Diabetes abrogates sex differences and aggravates cardiometabolic risk in postmenopausal women
1 Laboratory of Pharmacology & Experimental Therapeutics, IBILI, Faculty of Medicine, University of Coimbra, Azinhaga de Santa Comba, Celas, Coimbra, 3000-548, Portugal
2 Internal Medicine Department, General Hospital, University and Hospital Centre of Coimbra, Quinta dos Vales, S. Martinho do Bispo, Coimbra, 3041-801, Portugal
3 Neurology Department, General Hospital, University and Hospital Centre of Coimbra, Quinta dos Vales, S. Martinho do Bispo, Coimbra, 3041-801, Portugal
4 Pharmacology and Pharmacotoxicology Unit, Faculty of Pharmacy, University of Lisbon, Av. Prof. Gama Pinto, Lisbon, 1649-003, Portugal
5 ESAV, Polytechnic Institute of Viseu, Av. Cor. José Maria Vale de Andrade, Campus Politécnico, Viseu, 3504-510, Portugal
Cardiovascular Diabetology 2013, 12:61 doi:10.1186/1475-2840-12-61Published: 9 April 2013
The aim of this study is to evaluate the effect of gender and menopause in cardiometabolic risk in a type 2 diabetes mellitus (T2DM) population, based on classical and non-traditional markers.

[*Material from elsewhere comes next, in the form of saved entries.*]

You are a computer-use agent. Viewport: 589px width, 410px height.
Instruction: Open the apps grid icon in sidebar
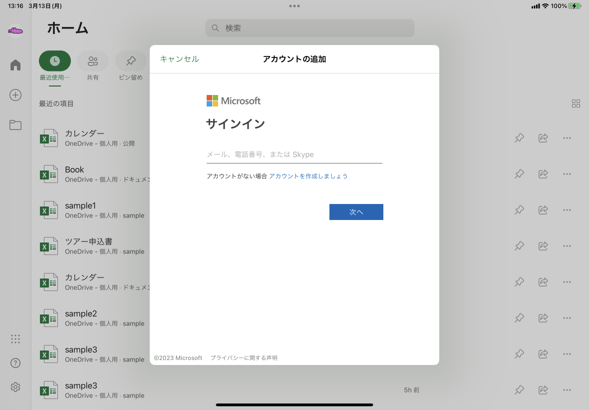click(15, 339)
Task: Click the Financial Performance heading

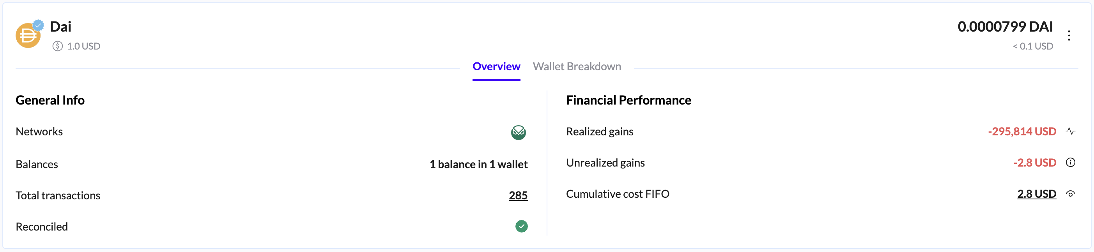Action: pyautogui.click(x=628, y=100)
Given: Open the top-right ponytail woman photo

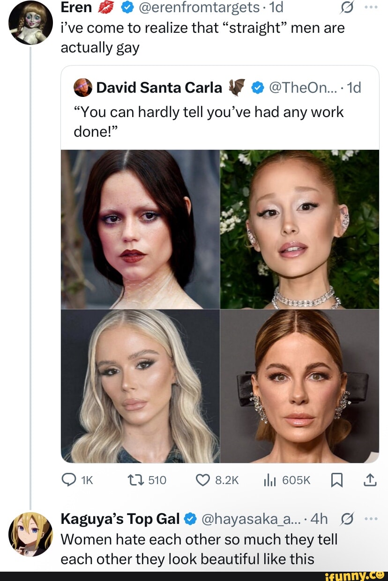Looking at the screenshot, I should [300, 229].
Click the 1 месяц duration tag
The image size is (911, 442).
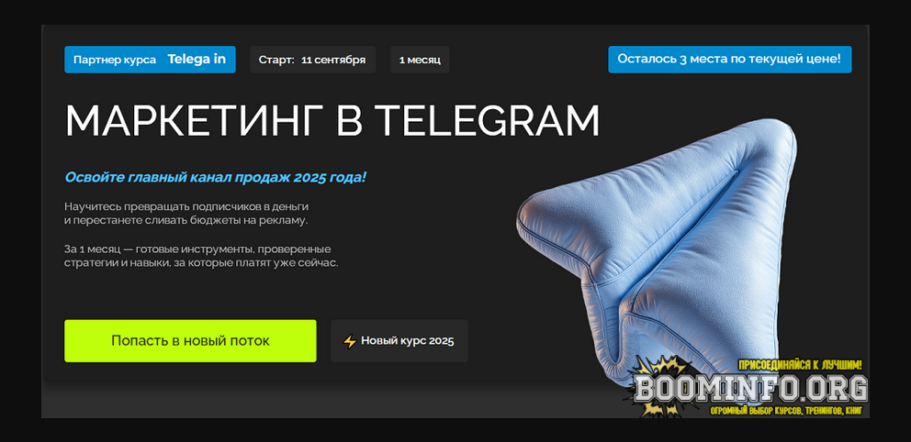pyautogui.click(x=420, y=60)
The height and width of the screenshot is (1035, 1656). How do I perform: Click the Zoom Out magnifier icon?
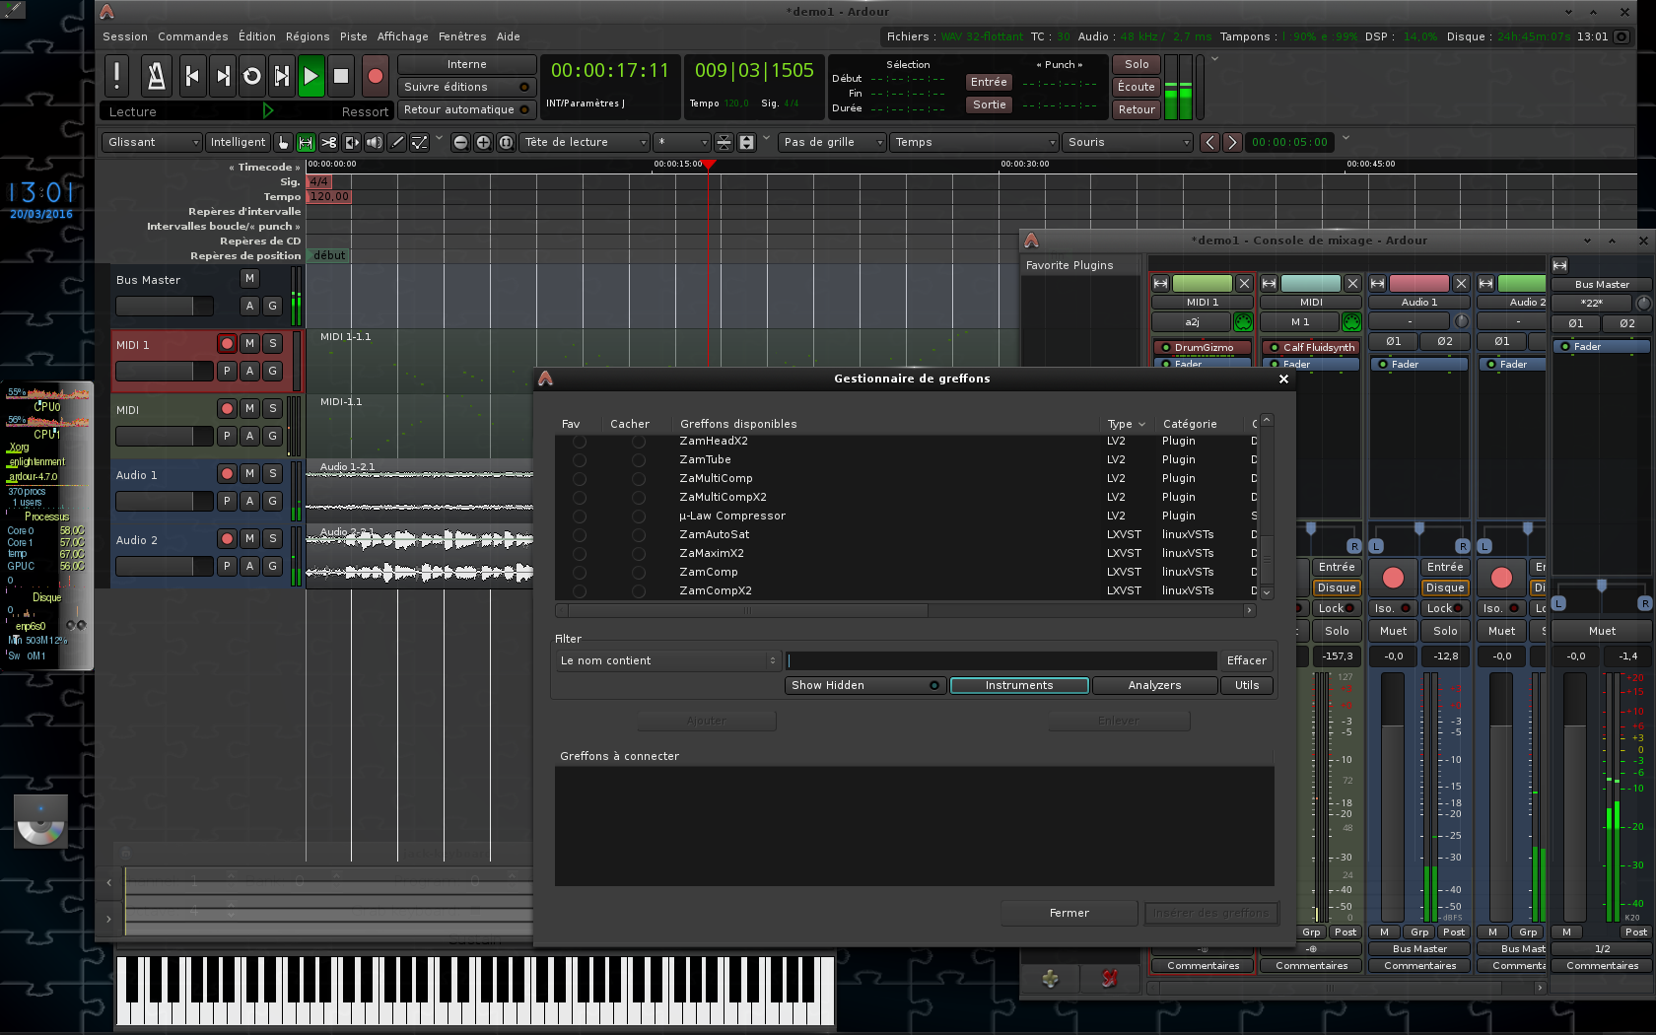[460, 142]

Seventy four volunteers and 110 T2DM patients were enrolled in the study. Anthropometric data, blood pressure, body mass index (BMI), waist circumference (WC) and the following serum markers were analyzed: glucose, Total-c, TGs, LDL-c, Oxidized-LDL, total HDL-c and large and small HDL-c subpopulations, paraoxonase 1 activity, hsCRP, uric acid, TNF-α, adiponectin and VEGF.
Non-diabetic women, compared to men, presented lower glycemia, WC, small HDL-c, uric acid, TNF-α and increased large HDL-c. Diabetes abrogates the protective effect of female gender, since diabetic women showed increased BMI, WC, small HDL-c, VEGF, uric acid, TNF-α and hsCRP, as well as reduced adiponectin, when compared with non-diabetic. In diabetic females, but not in males, WC is directly and significantly associated with TNF-α, VEGF, hsCRP and uric acid; TNF-α is directly associated with VEGF and hsCRP, and inversely with adiponectin. Postmenopausal females presented a worsen cardiometabolic profile, viewed by the increased WC, small HDL-c, VEGF, uric acid, TNF-α and hsCRP. In this population, WC is directly and significantly associated with TNF-α, VEGF, hsCRP; TNF-α is directly associated with VEGF; and uric acid is inversely associated with large HDL-c and hsCRP with adiponectin, also inversely.
Diabetes abrogates the protective effect of gender on non-diabetic women, and postmenopausal diabetic females presented worsen cardiometabolic risk, including a more atherogenic lipid sketch and a pro-inflammatory and pro-angiogenic profile. The classical cardiovascular risk factors (CVRFs) fail to completely explain these differences, which are better clarified using “non-traditional” factors, such as HDL-c subpopulations, rather than total HDL-c content, and markers of inflammation and angiogenesis, namely TNF-α, hsCRP, uric acid and VEGF. Multi-therapeutic intervention, directed to obesity, atherogenic lipid particles and inflammatory mediators is advisory in order to efficiently prevent the serious diabetic cardiovascular complications.